It was not the longest home run of Hafner's career, but close.
"I think there have been some measured like in the 470s, but that's about as good as I can hit them," he said. "I followed it. I didn't see it at the very end. I thought it made it over the seats. I was just able to stay back on an off-speed pitch and put a good swing on it and backspin it. It's fun to hit them that good."
It was not fun for the Kansas City pitchers, who gave up seven home runs, 17 extra-base hits and 32 runs in the three games.
Things got so bad for the Royals that manager Ned Yost put outfielder Mitch Maier on the mound in the ninth. Maier was the only Kansas City pitcher to not give up a run, getting Asdrubal Cabrera to ground into a double play after giving up a single.
"Let's hope it doesn't happen again," Maier said. "I don't like to be put in that situation, but we needed an inning."
Hafner went 3 for 4 and drew an intentional walk. Duncan hit a three-run homer in the Indians' six-run third inning and walked in his next three plate-appearances.
Kotchman and Kipnis connected against Louis Coleman.

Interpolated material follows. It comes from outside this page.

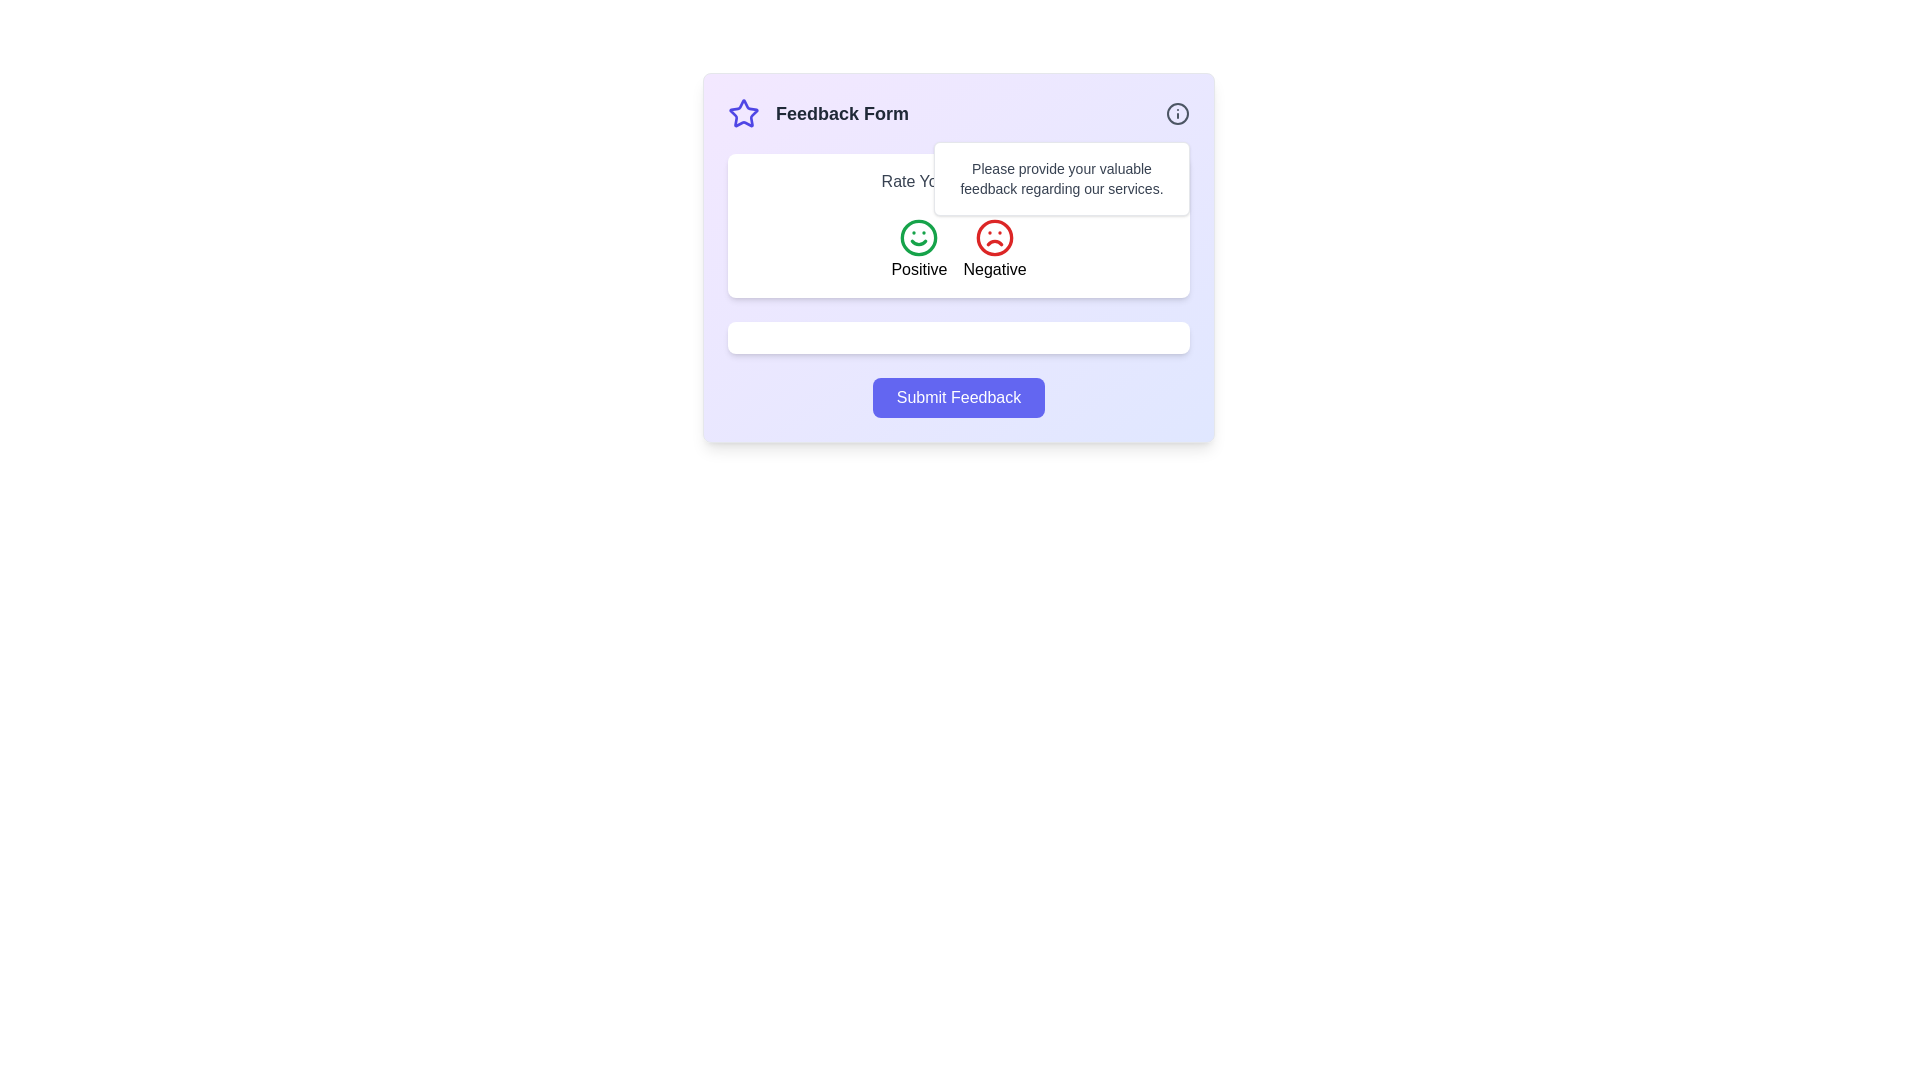 This screenshot has height=1080, width=1920. What do you see at coordinates (743, 114) in the screenshot?
I see `the star-shaped icon rendered in bold indigo color next to the 'Feedback Form' label` at bounding box center [743, 114].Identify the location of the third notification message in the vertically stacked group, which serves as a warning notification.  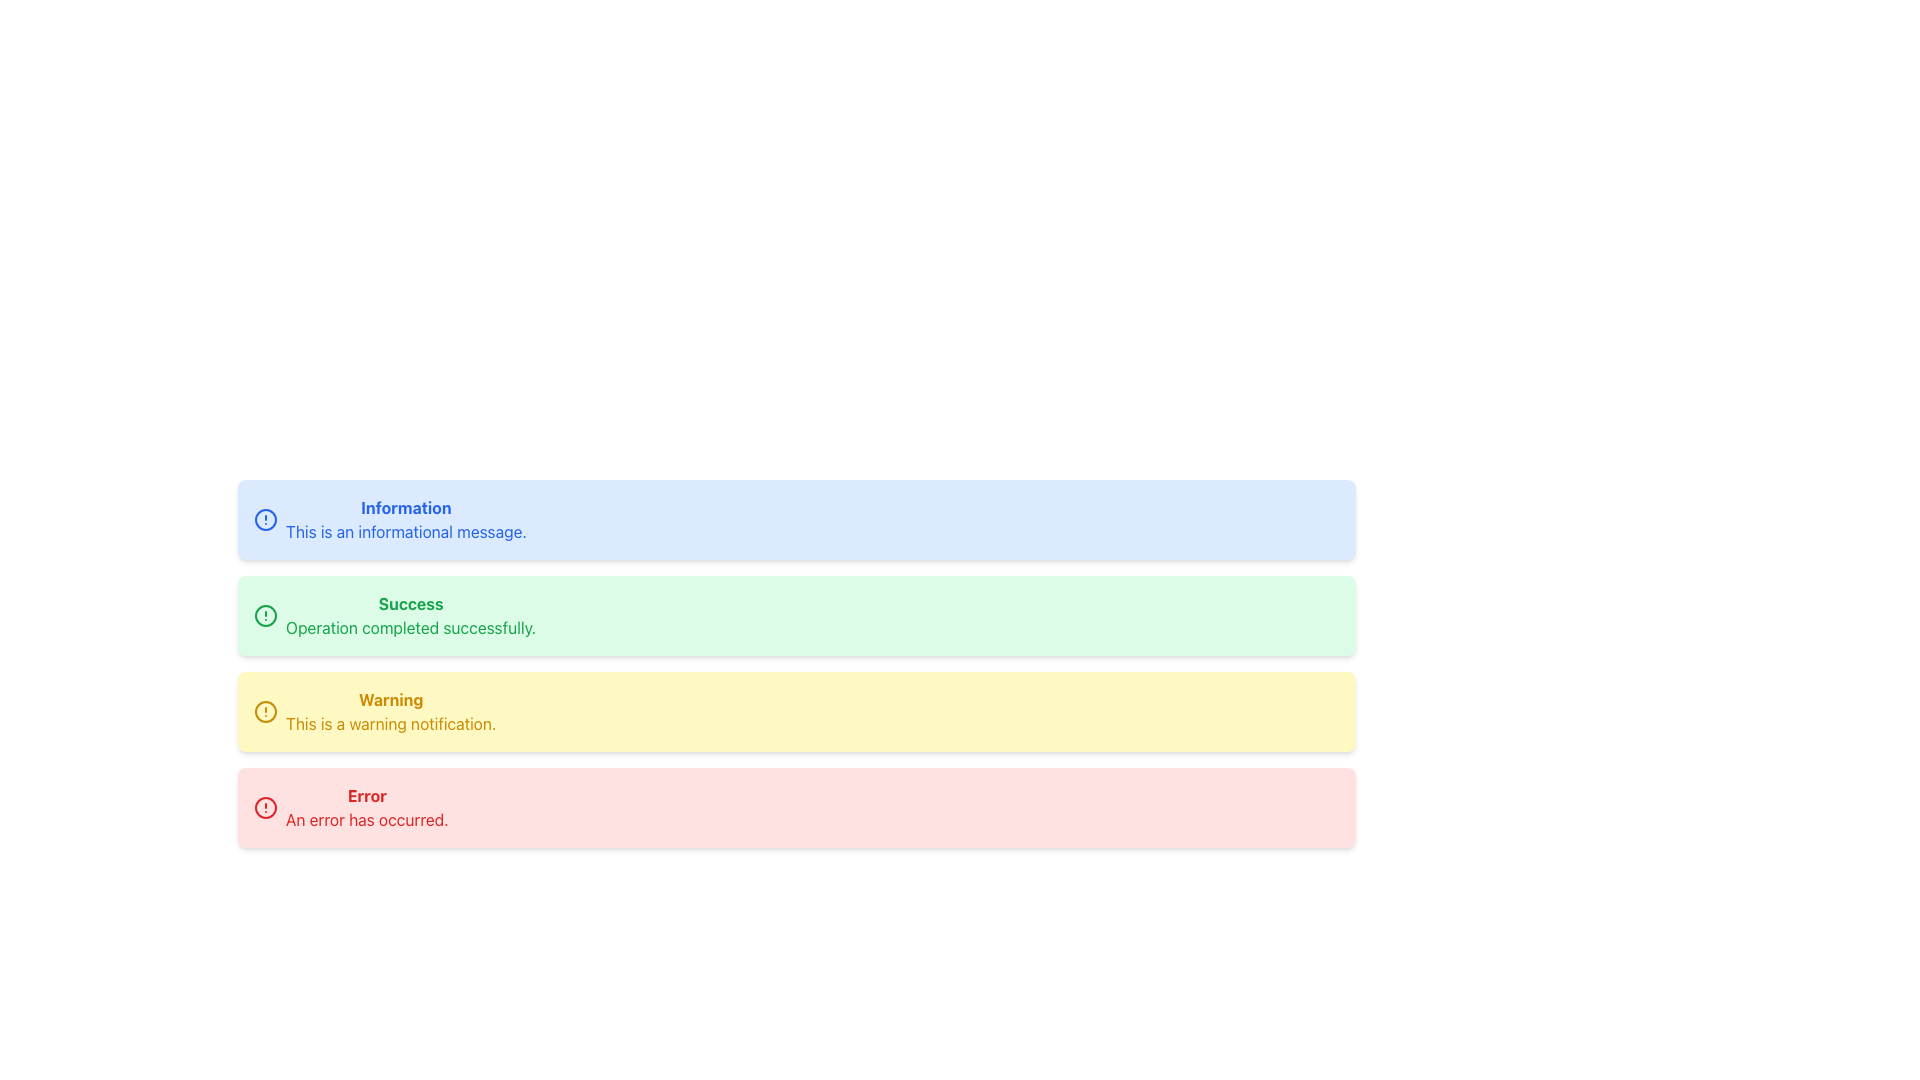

Ubaldo Jimenez (0-1), who had not pitched since April 7 while serving a five-game suspension from a spring training incident against Colorado, gave up four runs on nine hits and three walks in five innings to pick up the victory.
"Throwing 112 pitches in five innings is not good," Jimenez said. "It feels good to feel part of the team again. It was the first time I've been suspended. It's not good at all. It doesn't feel good. You don't feel like you're part of the team. It's good to be back."
Mendoza (0-2) was pulled after four-plus innings, permitting nine runs -- five earned -- on nine hits and four walks. The Royals' starting pitchers allowed 24 hits and 21 runs in 10 2/3 innings in the three losses.
Brayan Pena had his first career-four hit game. Chris Getz added three hits, including a triple, and drove in a pair of runs with a second-inning single as the Royals took a 3-0 lead.